In this sense, he has justified the rate hike and the intention to «raise rates significantly further» because inflation is still too high and is expected to remain above the 2% target for too long.
Thus, the Frenchwoman pointed out that the risks to the eurozone’s growth outlook are tilted to the downside, especially in the short term, while the risks to the inflation outlook are mainly on the upside.
REDUCTION IN THE DEBT PORTFOLIO.
On the other hand, the ECB has confirmed that, as of early March 2023, the size of the APP portfolio will decline at a measured and predictable pace, as the Eurosystem will not fully reinvest the principal of maturing securities.
In this regard, he noted that the decline will average €15 billion per month until the end of the second quarter of 2023 and thereafter its pace will be determined at a later date.

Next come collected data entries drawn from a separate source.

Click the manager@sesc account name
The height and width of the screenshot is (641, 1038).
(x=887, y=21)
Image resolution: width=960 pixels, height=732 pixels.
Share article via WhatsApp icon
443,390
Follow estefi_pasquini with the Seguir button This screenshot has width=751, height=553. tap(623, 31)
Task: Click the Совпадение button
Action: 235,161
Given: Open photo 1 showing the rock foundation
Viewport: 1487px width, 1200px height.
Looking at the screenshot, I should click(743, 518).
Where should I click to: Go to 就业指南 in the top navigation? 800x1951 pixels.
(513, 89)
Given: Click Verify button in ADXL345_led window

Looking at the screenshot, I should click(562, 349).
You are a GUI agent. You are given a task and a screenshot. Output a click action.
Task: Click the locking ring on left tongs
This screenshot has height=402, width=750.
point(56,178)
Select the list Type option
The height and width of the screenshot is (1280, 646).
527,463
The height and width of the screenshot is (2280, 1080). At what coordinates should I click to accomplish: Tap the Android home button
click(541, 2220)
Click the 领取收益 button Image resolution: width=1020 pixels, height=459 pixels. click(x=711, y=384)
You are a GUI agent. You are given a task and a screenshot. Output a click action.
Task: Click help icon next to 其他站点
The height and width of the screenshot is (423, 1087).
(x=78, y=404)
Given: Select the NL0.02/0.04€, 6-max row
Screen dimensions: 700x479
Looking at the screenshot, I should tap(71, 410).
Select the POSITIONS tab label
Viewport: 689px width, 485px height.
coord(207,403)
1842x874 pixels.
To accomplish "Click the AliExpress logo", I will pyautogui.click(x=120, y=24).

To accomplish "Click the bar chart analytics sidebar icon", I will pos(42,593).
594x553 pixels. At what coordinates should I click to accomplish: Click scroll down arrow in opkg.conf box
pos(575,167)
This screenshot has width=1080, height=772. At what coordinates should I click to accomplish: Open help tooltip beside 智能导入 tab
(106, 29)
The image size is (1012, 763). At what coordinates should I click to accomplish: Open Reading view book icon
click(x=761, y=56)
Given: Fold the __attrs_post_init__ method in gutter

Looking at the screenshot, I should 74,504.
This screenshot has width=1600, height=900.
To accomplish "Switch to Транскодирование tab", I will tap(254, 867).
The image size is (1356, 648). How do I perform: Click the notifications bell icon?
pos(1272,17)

As regards the PEPP, the emergency purchase plan launched during the pandemic, the Governing Council plans to reinvest the principal of maturing securities purchased under the program until at least the end of 2024.
In any case, it has indicated that the future wind-down of the PEPP portfolio will be managed in such a way as to avoid interference with the appropriate monetary policy stance.
In doing so, he stressed that the Governing Council «will continue to act flexibly in the reinvestment of the principal of maturing PEPP portfolio securities,» with the aim of countering pandemic-related risks to the monetary policy transmission mechanism.
OTHER CENTRAL BANKS.
The ECB’s decision to raise interest rates by 50 basis points comes days after it was reported that the eurozone’s year-on-year inflation rate stood at 10% in November, six tenths of a percentage point below the all-time high recorded in October and its first slowdown in 17 months.
The ECB’s less aggressive stance is in line with that of other major central banks, such as the US Federal Reserve and the Bank of England, which announced lower rate hikes at their respective December monetary policy meetings.
Specifically, the Federal Open Market Committee (FOMC) of the US Federal Reserve (Fed) decided yesterday to unanimously approve a 50 basis point increase in the country’s interest rates, to a target range of between 4.25% and 4.5%, moderating the rate hike from the 75 basis points of the previous decision.
In this way, the price of money in the United States reaches the highest levels since December 2007, a few months before the crisis of that year was triggered by the bankruptcies of Bear Sterns and Lehman Brothers. With Wednesday’s increase, the Fed has raised rates seven times out of the eight times it has met during 2022.
Meanwhile, the Bank of England’s Monetary Policy Committee decided on Thursday to raise the benchmark interest rate for its operations by 50 basis points to 3.50%, its highest level since the fall of 2008, after the 75 basis point increase at its previous meeting.